→ PASSAGE TO READ
Dr. J. Donald Millar, 81, Dies; Led C.D.C. Mission That Helped Eradicate Smallpo

Dr. J. Donald Millar, 81, Dies; Led C.D.C. Mission That Helped Eradicate Smallpox
New York Times, SEPT. 3, 2015
By MARGALIT FOX
Dr. J. Donald Millar, a physician and former public-health official whose work helped eradicate smallpox in Africa and with it, the world, died on Sunday at his home in Murrayville, Ga. He was 81. The apparent cause was kidney failure, his wife, Joan, said.

A retired assistant surgeon general of the United States Public Health Service, Dr. Millar (pronounced mil-LAHR) was long associated with what is now the Centers for Disease Control and Prevention. He was the first director of its global smallpox eradication program, a position he held from 1966 to 1970.

Dr. Millar was later a director of the National Institute for Occupational Safety and Health.

→ LISTED RECORDS
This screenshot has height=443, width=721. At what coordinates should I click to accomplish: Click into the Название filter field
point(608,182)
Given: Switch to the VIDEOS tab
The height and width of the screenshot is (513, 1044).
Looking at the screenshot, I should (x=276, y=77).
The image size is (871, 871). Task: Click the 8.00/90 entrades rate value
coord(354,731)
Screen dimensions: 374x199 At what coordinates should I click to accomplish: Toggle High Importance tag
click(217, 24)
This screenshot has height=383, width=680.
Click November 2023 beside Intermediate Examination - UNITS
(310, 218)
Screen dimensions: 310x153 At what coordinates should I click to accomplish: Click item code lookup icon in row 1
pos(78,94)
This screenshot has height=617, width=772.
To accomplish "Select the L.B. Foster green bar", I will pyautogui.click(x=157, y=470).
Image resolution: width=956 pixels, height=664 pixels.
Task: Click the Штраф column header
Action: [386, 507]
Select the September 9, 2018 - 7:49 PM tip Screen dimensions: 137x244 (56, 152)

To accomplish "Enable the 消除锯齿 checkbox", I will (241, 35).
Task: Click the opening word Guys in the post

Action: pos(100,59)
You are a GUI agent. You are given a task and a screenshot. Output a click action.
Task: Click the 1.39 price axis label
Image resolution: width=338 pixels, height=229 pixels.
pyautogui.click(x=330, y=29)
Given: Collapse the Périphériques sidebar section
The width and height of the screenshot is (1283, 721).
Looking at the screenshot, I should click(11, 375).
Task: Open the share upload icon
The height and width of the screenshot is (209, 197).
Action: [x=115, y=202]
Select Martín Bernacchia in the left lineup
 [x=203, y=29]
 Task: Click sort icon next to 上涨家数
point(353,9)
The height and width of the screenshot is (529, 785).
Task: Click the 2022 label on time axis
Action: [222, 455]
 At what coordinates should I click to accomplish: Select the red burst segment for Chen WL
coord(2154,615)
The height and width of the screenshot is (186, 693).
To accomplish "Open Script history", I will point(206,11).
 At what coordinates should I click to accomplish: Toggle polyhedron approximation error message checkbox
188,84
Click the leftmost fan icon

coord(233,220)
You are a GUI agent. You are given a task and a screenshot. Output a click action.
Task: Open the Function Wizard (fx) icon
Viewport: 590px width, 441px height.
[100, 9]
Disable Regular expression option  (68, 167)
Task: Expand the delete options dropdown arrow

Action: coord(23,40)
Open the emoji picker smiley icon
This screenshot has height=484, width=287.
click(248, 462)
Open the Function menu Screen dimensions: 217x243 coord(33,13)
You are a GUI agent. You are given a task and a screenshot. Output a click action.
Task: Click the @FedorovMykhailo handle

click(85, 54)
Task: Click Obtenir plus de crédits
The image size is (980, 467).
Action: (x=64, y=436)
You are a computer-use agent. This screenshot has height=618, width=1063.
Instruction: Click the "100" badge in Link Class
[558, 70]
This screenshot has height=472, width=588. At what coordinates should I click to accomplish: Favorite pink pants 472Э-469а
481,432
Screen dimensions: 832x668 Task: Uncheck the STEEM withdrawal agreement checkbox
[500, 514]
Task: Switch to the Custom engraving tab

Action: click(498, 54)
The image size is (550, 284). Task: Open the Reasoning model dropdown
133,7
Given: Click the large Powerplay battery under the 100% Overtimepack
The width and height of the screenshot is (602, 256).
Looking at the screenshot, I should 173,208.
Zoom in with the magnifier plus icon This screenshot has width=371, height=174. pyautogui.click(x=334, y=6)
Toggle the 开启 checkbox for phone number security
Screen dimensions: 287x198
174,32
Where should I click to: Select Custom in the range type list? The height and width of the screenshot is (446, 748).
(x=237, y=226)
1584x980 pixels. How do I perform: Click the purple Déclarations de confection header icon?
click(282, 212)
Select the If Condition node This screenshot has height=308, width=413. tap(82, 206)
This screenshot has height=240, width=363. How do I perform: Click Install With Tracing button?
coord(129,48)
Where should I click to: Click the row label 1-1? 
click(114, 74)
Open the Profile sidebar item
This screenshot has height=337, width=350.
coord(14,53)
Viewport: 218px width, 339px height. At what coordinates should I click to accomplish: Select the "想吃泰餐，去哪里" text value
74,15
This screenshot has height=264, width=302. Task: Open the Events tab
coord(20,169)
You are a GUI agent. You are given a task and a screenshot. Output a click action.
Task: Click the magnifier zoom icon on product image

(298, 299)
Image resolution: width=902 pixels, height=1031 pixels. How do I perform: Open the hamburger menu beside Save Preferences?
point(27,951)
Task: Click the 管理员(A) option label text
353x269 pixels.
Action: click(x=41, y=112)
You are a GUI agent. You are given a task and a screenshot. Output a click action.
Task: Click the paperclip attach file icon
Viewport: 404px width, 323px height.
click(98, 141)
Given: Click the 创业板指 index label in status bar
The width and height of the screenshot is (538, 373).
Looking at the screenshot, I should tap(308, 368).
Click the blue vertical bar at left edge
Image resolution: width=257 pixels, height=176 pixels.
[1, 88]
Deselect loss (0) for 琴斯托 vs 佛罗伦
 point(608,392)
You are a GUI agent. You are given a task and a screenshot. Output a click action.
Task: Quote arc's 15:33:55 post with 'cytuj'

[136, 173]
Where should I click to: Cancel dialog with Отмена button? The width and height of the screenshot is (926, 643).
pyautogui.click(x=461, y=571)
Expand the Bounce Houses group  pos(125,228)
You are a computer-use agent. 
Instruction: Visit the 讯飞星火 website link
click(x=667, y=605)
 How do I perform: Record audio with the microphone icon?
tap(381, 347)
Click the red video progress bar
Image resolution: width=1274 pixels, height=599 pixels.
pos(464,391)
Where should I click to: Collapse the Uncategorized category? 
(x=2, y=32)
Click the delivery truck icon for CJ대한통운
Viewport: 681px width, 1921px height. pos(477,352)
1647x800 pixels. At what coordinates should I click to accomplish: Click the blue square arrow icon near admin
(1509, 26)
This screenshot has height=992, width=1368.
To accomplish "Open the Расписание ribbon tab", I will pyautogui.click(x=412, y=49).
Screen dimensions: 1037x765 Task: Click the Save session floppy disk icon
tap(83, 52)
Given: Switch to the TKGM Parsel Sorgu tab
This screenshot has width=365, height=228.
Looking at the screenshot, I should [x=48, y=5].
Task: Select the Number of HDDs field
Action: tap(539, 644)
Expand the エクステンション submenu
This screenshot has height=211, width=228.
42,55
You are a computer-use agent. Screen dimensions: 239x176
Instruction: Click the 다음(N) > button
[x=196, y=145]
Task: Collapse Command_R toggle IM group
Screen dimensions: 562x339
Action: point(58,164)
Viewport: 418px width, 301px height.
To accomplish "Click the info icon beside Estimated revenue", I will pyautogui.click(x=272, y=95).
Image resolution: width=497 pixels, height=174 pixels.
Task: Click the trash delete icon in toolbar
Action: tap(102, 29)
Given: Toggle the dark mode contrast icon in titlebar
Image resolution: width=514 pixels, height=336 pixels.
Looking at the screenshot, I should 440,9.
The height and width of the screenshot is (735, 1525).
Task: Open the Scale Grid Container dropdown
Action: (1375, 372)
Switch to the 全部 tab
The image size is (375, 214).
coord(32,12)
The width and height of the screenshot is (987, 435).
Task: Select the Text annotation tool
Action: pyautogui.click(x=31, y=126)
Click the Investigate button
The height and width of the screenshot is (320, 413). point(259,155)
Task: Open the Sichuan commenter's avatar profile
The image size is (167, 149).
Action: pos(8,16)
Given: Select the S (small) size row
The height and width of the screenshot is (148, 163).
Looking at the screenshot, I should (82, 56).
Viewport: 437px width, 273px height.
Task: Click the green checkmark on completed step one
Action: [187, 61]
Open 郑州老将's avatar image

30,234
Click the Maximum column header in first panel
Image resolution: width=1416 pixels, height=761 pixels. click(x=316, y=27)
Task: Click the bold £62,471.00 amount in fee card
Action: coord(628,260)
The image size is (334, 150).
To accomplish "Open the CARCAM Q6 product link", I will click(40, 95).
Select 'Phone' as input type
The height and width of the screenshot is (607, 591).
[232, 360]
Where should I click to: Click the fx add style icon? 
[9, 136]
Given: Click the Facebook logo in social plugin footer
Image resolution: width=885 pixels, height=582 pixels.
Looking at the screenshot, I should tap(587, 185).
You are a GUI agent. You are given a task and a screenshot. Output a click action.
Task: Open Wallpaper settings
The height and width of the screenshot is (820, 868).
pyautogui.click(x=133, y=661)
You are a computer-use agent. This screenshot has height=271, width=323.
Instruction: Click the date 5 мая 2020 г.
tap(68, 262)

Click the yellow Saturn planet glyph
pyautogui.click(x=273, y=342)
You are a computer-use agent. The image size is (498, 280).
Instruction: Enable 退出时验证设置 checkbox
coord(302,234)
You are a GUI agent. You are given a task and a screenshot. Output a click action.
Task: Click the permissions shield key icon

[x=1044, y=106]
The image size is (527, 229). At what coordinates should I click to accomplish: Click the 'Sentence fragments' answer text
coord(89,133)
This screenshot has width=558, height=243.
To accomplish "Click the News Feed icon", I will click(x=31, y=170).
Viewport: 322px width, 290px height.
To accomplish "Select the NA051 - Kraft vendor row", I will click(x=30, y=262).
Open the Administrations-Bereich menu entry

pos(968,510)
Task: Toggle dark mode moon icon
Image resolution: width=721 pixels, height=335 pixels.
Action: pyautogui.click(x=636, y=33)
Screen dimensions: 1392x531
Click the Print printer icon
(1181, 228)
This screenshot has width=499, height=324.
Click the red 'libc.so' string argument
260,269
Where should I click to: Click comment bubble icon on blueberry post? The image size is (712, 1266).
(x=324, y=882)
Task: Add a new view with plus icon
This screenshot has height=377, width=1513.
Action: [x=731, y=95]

→ REQUIRED ACTION A
From the Millar obituary, extract everything from "A retired assistant" down to "1966 to 1970.".
→ REQUIRED ACTION B
Write what comes next in the obituary of Dr. J. Donald Millar, picking up after its last sentence.

→ RESULT A
A retired assistant surgeon general of the United States Public Health Service, Dr. Millar (pronounced mil-LAHR) was long associated with what is now the Centers for Disease Control and Prevention. He was the first director of its global smallpox eradication program, a position he held from 1966 to 1970.

→ RESULT B
The last case of smallpox in the United States occurred in 1949, but when Dr. Millar assumed his post, the disease remained an urgent international health concern: From 1880 to 1980, it killed a half-billion people worldwide.

The C.D.C. (known in the late 1960s as the National Communicable Disease Center) began its overseas eradication campaign in West and Central Africa. From the center’s offices in Atlanta, Dr. Millar oversaw the training, deployment and support of dozens of health workers in some 20 countries there. Many, like Sierra Leone, Guinea, Niger and Togo, then had some of the highest rates of smallpox in the world.

Operating under the aegis of the World Health Organization, Dr. Millar’s program focused on locations, like marketplaces and festival sites, where inhabitants of remote rural settlements came together in large numbers. There, local workers trained by his staff gave smallpox vaccinations to as many people as possible.

Eventually, some 4,000 Africans were trained to administer the vaccine. By 1969, The New York Times reported, Dr. Millar’s program had vaccinated 100 million people in the region.

“This was considered to be the most difficult area of the world, because of communications and transportation and so forth,” Dr. William H. Foege, a former director of the C.D.C. who in the 1960s worked under Dr. Millar in Nigeria, said on Thursday. “The objective was to stop smallpox within five years, and the goal was actually reached in three and a half years.”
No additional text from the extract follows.